The guarantees were reckless because they gave Poland's military regime the power to force France and Britain into war with Germany. Former Prime Minister Lloyd George said that the British general staff should be confined to a lunatic asylum if they approved the war guarantee. Another British statesmen said that Britain had never before allowed a smaller power to decide whether Britain went to war (Buchanan 255-56). The guarantees were also foolhardy because Britain and France lacked the troops necessary to guarantee Poland's frontier with Germany (Buchanan 265).
Hitler had hoped that Poland would ally with Germany in a war against Soviet Russia (Kitchen 276). Hitler offered to guarantee Poland’s borders for a quarter century if Poland would enter into an alliance, return Danzig, and allow the construction of an extra-territorial highway across the Polish Corridor to the Baltic Sea. Polish leaders, feeling a false sense of security due to the guarantees from France and Britain, refused to negotiate with Hitler.

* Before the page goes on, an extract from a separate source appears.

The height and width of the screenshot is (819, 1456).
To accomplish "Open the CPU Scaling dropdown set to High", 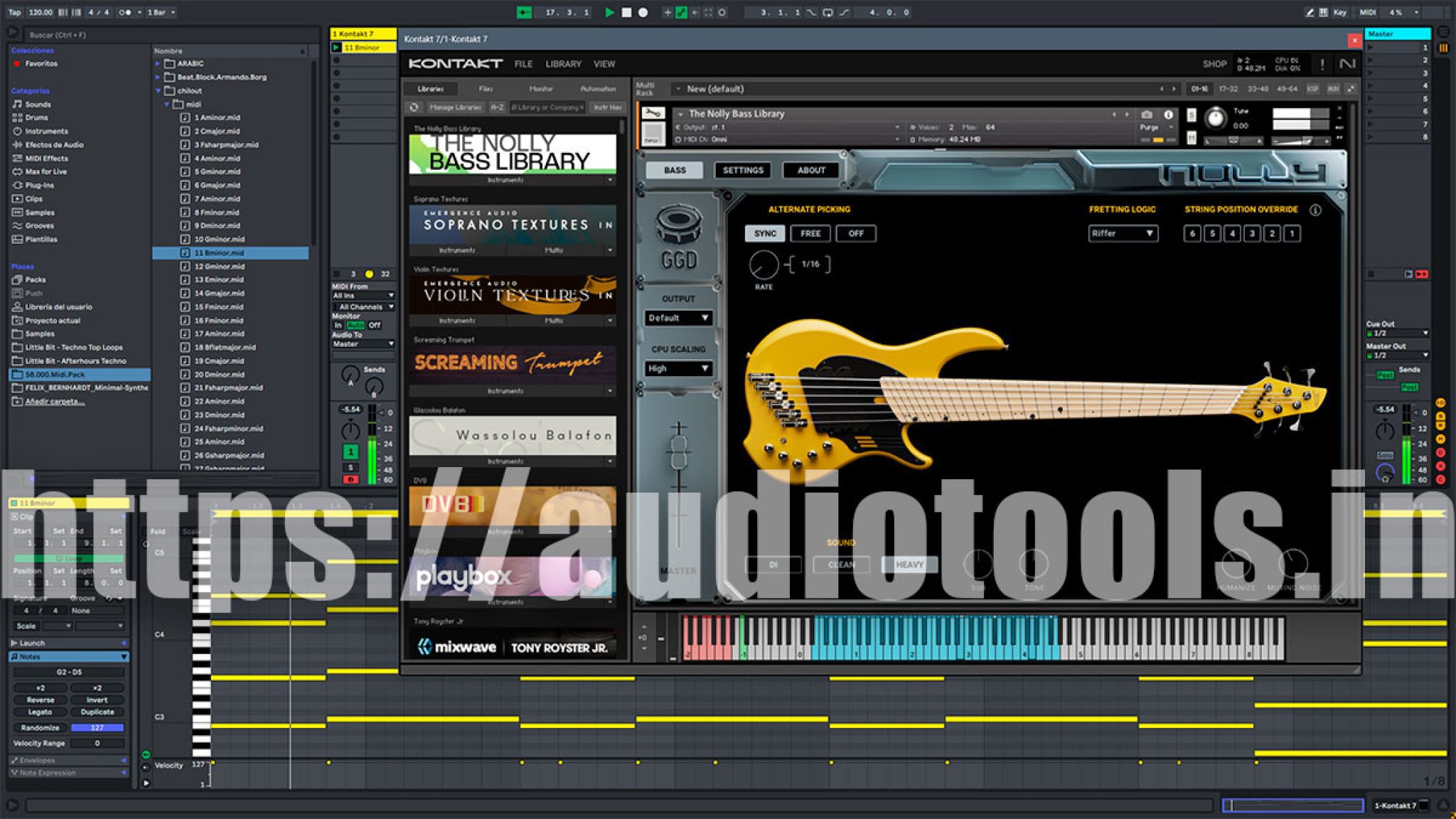I will [x=678, y=368].
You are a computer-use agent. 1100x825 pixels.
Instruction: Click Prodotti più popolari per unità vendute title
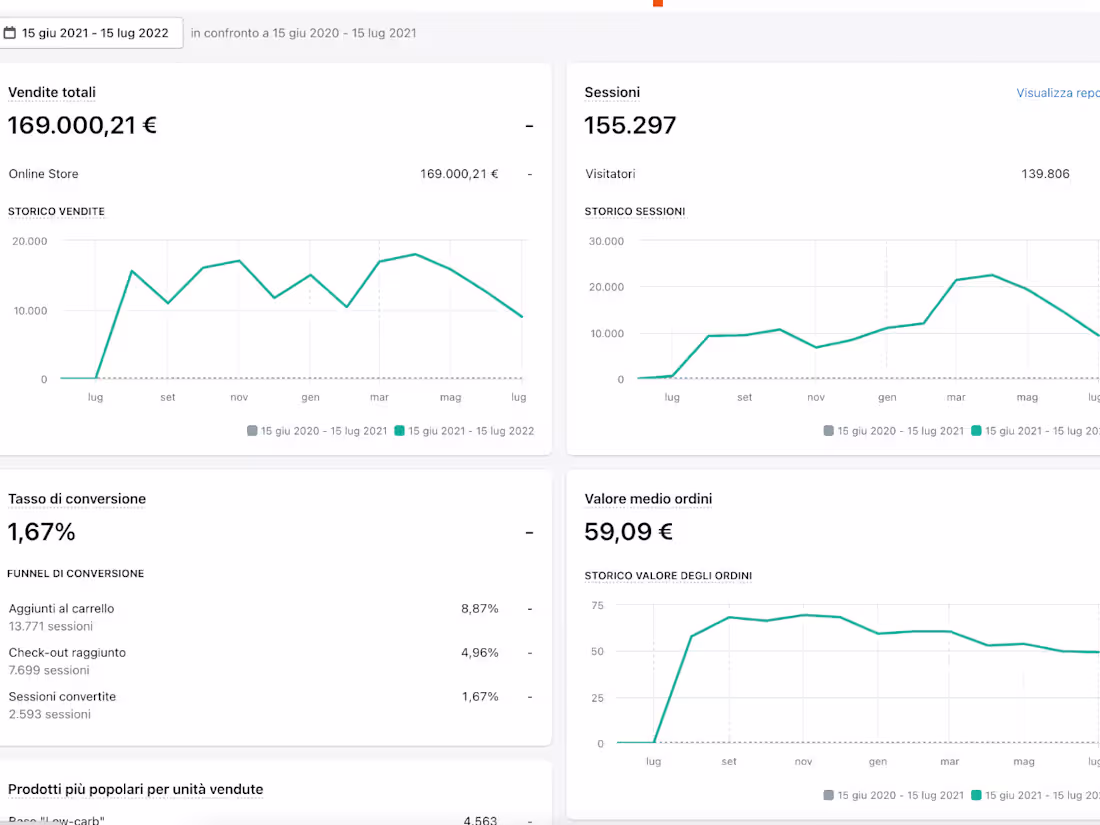[x=135, y=789]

In late August 1939, the Third Reich made a last minute attempt to avoid war by inviting British and Polish leaders to Berlin to discuss the status of Danzig and the Polish Corridor. To the shock and dismay of both Britain and Germany, Poland refused to send an envoy. The Polish refusal to negotiate was profoundly unwise. On August 24, 1939, Germany and Soviet Russia had announced that they had concluded a non-aggression pact. Poland was surrounded by totalitarian states with only distant France and Britain as allies.
Having failed to negotiate the peaceful return of Danzig to the Reich, Hitler ordered the German army to invade Poland on September 1. In response, Britain and France declared war, setting in motion the global conflict that would cause the combat deaths of more than 10 million Russians, 5.5 million Germans, 2.5 million Poles, and 1 million Allied soldiers. Preventing Germany from annexing Danzig was not worth this unthinkable loss of life. Britain itself had recognized the legitimacy of Germany’s claim to the city.
6.         The Allies failed to achieve the aims that led them into the war. The war was a failure for the Western European powers when it is judged against the aims that led them into the war. Britain and France attacked Germany in order to guarantee Poland’s independence. At the war’s end, Poland was not independent. The Soviet Union, which had killed more people than the Third Reich, occupied Poland and the rest of Eastern Europe. Had the Allies not attacked Germany, the millions who died on the war’s Western Front would have survived. Germany would have focused its military resources on conquering Russia. The Allies could have watched on the sidelines while the two totalitarian states weakened each other in a drawn out war. Whichever totalitarian state won the conflict, Nazi or Bolshevik, it would have been weaker than the Soviets were at the end of the Second World War. The West would have been freer and more prosperous if the Allies had stayed out of the war.